**Problem requirements**
Print the portion of the nixie tube email thread below starting at "A few weeks" and ending at "all NOS NIB.", word for word.

A few weeks ago I bought (2) NOS, NIB National NL-6844A nixies from an
ebay seller.
When those arrived they got tested and both work perfectly. -Chuck
---- Original Message ----
From: "Paul Andrews" <[email protected]>
Sent: 12/11/2020 3:19:41 PM
To: "neonixie-l" <[email protected]>
Subject: Re: [neonixie-l] Re: Bad batch of Burroughs 6844A nixies
@Greg. They are all NOS NIB.
@Chuck. I like the domed tube too, but gave up ever trying to find any
that worked. Like you, I am always more impressed with the National Electronics
version of whatever Burroughs produced.
On Friday, December 11, 2020 at 10:14:38 AM UTC-5 Chuck wrote:
@gregebert: 6844A is a non-mercury tube. It has a
relatively short lifespan, and yes, one of its properties is that
during use, the cathode material does get deposited on
the glass. They do silver up quite noticeably over several years of use.
They also get sputtered cathode material on the tiny
ceramic separator washers in the cathode stack which eventually cause
multiple cathodes to glow when only a single cathode is
grounded. After the first ten years of operation in my 6844A clock, I recently
swapped out a tube that started having digits 7 and 8
on together. Moved that to a location in the clock where only digits 0 through
5 are used. - Chuck
---- Original Message ----
From: "gregebert" <[email protected]>
Sent: 12/11/2020 9:47:35 AM
To: "neonixie-l" <[email protected]>
Subject: [neonixie-l] Re: Bad batch of Burroughs 6844A
nixies
Paul - Do any of your failed NOS units have a black or
silvery coating inside the glass ? I'm hoping that is caused by sputtering, and
not simple aging.
On Friday, December 11, 2020 at 6:32:45 AM
UTC-8 Paul Andrews wrote:
I have about 12 6844A, all NOS, none of them
work - they show the same symptoms that you described.
On Friday, December 11, 2020 at
1:45:30 AM UTC-5 gregebert wrote:
I have not been able to figure
that out for years. You would think the internal leads were coated with an
insulator so they dont glow, or perhaps they use a different metal with a
higher workfunction than the actual cathodes, so they would not glow in normal
circumstances. But when the cathodes are still visible, I dont understand why
they have no glow. I doubt they would be selectively plated with another metal,
which completely sputtered away, leaving them unable to glow.

Source data
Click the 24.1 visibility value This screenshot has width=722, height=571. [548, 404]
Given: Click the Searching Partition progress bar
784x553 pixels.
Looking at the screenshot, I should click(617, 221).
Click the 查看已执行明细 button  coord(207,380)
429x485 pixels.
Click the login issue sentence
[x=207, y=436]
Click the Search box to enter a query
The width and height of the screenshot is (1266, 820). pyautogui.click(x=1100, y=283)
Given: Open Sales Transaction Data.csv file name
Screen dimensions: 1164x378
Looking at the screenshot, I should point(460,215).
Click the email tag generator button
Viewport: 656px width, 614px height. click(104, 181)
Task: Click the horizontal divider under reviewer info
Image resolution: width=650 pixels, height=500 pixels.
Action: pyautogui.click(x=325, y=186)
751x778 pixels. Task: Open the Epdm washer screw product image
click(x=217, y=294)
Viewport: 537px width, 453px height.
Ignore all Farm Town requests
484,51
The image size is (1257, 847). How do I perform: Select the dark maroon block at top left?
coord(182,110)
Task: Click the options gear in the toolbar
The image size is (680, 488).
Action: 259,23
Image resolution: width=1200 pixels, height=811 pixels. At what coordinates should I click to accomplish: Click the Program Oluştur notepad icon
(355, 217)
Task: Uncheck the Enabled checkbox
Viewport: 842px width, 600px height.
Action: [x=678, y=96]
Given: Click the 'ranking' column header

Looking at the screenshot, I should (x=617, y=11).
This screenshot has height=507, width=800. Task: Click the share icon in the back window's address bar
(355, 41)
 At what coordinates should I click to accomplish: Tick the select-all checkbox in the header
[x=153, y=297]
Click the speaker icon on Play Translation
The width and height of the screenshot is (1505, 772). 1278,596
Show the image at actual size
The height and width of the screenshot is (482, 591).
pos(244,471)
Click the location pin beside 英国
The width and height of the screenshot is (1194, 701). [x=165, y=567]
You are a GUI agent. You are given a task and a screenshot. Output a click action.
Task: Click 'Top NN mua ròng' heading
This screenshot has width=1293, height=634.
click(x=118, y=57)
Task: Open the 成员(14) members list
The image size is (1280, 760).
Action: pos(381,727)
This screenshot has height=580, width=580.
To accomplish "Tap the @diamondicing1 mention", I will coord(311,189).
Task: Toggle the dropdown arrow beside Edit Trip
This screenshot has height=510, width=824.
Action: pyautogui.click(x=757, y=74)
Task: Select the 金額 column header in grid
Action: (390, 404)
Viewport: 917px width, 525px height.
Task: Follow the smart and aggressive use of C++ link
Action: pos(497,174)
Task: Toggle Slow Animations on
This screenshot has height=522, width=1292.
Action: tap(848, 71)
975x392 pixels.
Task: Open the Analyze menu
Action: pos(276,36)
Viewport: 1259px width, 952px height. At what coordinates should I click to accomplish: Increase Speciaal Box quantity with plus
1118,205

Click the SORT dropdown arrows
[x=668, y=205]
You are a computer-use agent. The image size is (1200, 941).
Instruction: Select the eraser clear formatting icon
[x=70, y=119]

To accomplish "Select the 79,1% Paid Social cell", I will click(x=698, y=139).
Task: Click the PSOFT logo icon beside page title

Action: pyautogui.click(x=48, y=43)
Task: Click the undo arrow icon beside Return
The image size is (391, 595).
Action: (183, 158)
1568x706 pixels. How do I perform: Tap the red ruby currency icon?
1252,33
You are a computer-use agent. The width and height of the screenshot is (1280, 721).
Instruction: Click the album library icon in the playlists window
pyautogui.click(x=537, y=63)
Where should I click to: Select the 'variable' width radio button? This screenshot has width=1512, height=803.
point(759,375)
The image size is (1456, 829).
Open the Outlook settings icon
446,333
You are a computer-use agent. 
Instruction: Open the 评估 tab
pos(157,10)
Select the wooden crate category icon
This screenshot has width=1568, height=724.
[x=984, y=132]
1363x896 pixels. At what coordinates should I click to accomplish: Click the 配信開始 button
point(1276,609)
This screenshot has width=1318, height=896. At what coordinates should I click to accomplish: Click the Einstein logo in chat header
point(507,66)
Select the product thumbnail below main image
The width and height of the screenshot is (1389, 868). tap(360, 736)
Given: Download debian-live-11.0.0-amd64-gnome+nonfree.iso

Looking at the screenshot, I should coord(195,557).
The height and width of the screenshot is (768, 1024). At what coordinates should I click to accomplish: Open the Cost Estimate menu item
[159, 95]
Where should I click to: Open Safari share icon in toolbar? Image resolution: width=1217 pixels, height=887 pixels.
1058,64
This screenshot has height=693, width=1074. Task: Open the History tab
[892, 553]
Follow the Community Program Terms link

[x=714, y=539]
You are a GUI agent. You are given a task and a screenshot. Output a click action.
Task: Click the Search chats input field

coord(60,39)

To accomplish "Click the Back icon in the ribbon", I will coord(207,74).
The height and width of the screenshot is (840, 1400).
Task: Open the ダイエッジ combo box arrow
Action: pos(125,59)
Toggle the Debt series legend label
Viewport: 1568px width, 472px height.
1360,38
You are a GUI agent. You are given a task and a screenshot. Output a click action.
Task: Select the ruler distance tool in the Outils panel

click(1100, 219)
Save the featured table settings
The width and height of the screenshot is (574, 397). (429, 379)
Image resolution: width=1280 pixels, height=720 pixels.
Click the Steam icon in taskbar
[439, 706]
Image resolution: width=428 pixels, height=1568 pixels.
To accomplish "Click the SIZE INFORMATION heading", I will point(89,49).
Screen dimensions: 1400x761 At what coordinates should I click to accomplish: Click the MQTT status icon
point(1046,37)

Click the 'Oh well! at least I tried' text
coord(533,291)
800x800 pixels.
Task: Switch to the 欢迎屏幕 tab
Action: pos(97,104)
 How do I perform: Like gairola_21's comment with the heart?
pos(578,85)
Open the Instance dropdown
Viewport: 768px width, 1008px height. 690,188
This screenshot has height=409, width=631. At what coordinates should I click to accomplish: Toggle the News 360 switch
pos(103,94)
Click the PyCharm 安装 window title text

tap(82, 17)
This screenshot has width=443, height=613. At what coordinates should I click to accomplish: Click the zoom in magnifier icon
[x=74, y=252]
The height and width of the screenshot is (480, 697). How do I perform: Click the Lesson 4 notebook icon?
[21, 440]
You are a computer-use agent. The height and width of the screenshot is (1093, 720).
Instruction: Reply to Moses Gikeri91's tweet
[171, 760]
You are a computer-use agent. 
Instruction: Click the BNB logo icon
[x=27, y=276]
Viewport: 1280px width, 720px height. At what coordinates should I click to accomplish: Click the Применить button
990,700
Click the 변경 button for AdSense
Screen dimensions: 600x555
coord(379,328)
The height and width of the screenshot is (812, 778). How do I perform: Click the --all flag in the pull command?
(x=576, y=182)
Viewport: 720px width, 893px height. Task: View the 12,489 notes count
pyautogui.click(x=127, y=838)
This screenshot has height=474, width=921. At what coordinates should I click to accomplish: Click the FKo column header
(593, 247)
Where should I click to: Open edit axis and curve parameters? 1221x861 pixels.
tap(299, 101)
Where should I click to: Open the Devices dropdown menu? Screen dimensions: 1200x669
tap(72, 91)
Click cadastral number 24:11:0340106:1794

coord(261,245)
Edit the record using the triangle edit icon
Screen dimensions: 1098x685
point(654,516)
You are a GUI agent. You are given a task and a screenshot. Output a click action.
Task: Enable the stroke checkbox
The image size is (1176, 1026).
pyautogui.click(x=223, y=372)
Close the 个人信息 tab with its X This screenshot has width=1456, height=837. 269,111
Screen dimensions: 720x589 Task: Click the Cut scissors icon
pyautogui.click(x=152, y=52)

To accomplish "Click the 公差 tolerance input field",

**Response below**
A few weeks ago I bought (2) NOS, NIB National NL-6844A nixies from an
ebay seller.
When those arrived they got tested and both work perfectly. -Chuck
---- Original Message ----
From: "Paul Andrews" <[email protected]>
Sent: 12/11/2020 3:19:41 PM
To: "neonixie-l" <[email protected]>
Subject: Re: [neonixie-l] Re: Bad batch of Burroughs 6844A nixies
@Greg. They are all NOS NIB.